→ Prompt
Print each entry word for word without images.

* * * * * * *

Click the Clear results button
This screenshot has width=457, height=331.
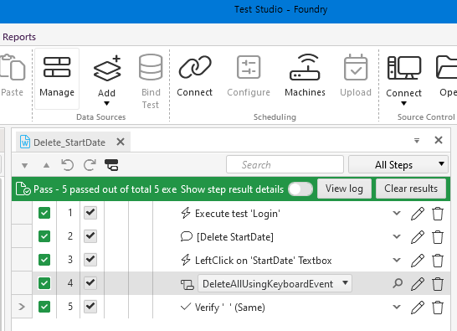tap(411, 189)
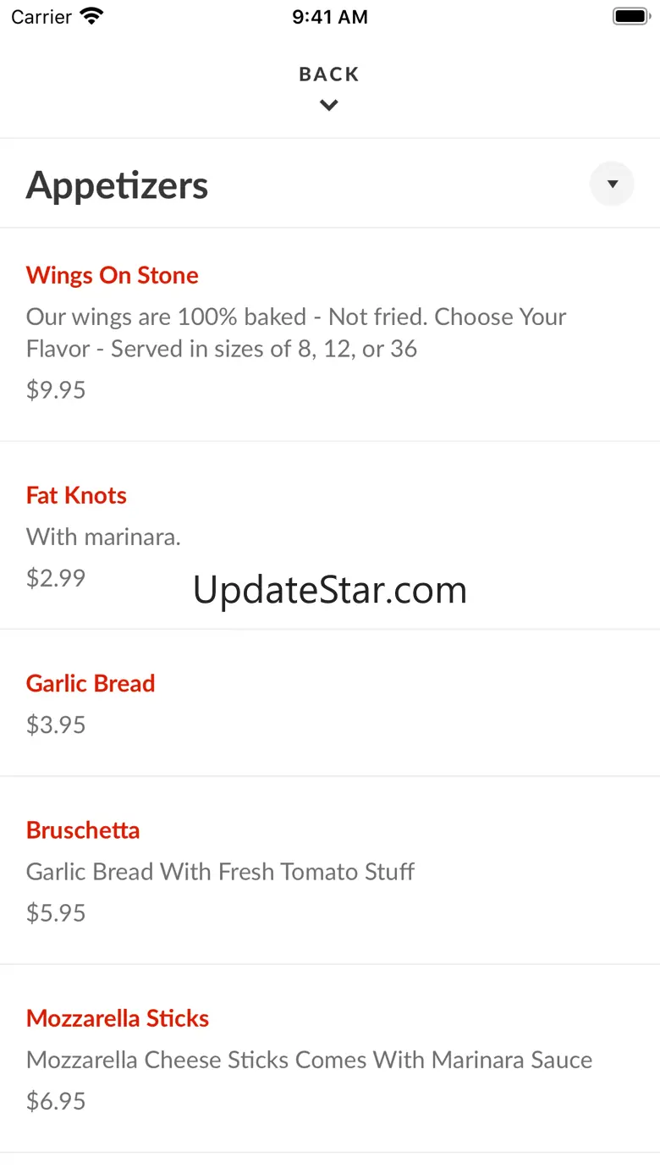Tap the $9.95 price for wings
Image resolution: width=660 pixels, height=1174 pixels.
pyautogui.click(x=56, y=389)
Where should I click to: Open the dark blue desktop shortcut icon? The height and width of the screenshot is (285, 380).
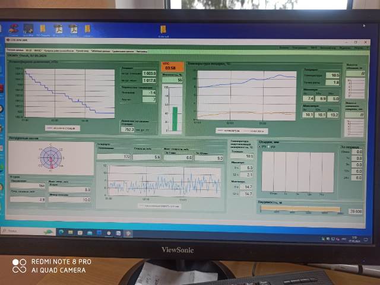point(29,28)
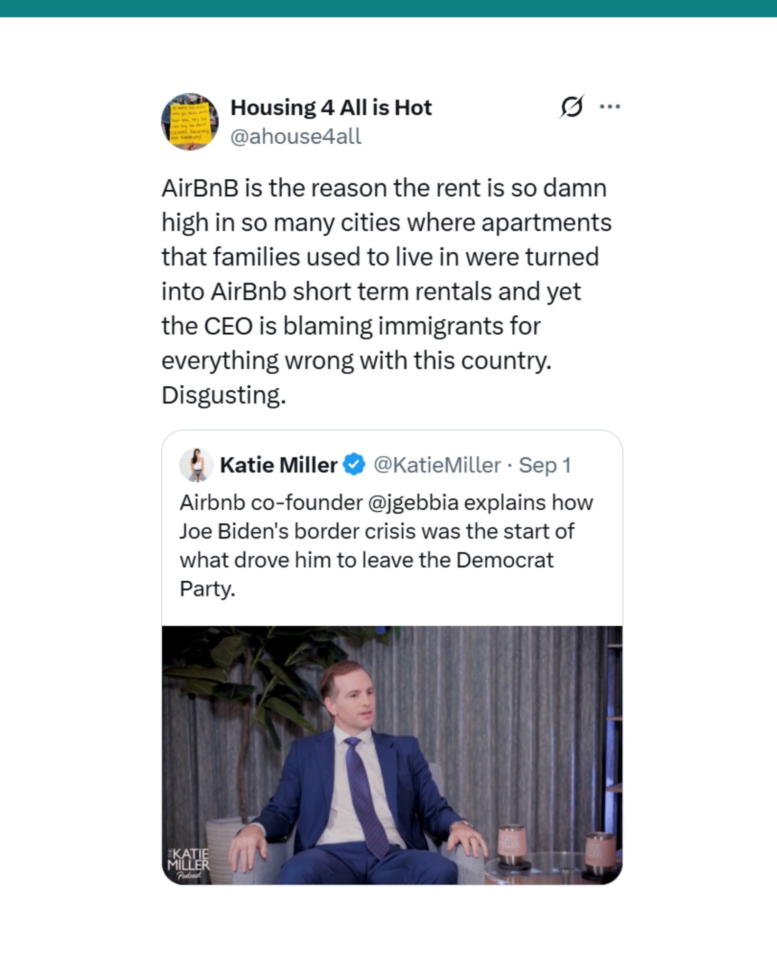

* * * * * * *

→ Answer to this task
Click the Clear results button
This screenshot has width=457, height=331.
tap(411, 189)
Tap the $9.95 price for wings
Image resolution: width=660 pixels, height=1174 pixels.
pyautogui.click(x=56, y=389)
Where should I click to: Open the dark blue desktop shortcut icon? The height and width of the screenshot is (285, 380).
point(29,28)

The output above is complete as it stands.